— BEGIN —
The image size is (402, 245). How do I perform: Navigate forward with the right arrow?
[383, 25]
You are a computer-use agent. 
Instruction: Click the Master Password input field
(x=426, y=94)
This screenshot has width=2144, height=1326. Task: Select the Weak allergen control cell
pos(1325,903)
— END —
EXERCISE DETAILS
Please express the stretch from the line containing "You are a computer-use agent." through the end of the rows as a two-column CSV with the headers instruction and response, one line per row holding its text and its answer, each in a single quoted field with line breaks replaced by spaces.

ANSWER IN FULL
instruction,response
"You are a computer-use agent. Instruction: Click the Master Password input field","(x=426, y=94)"
"This screenshot has width=2144, height=1326. Task: Select the Weak allergen control cell","pos(1325,903)"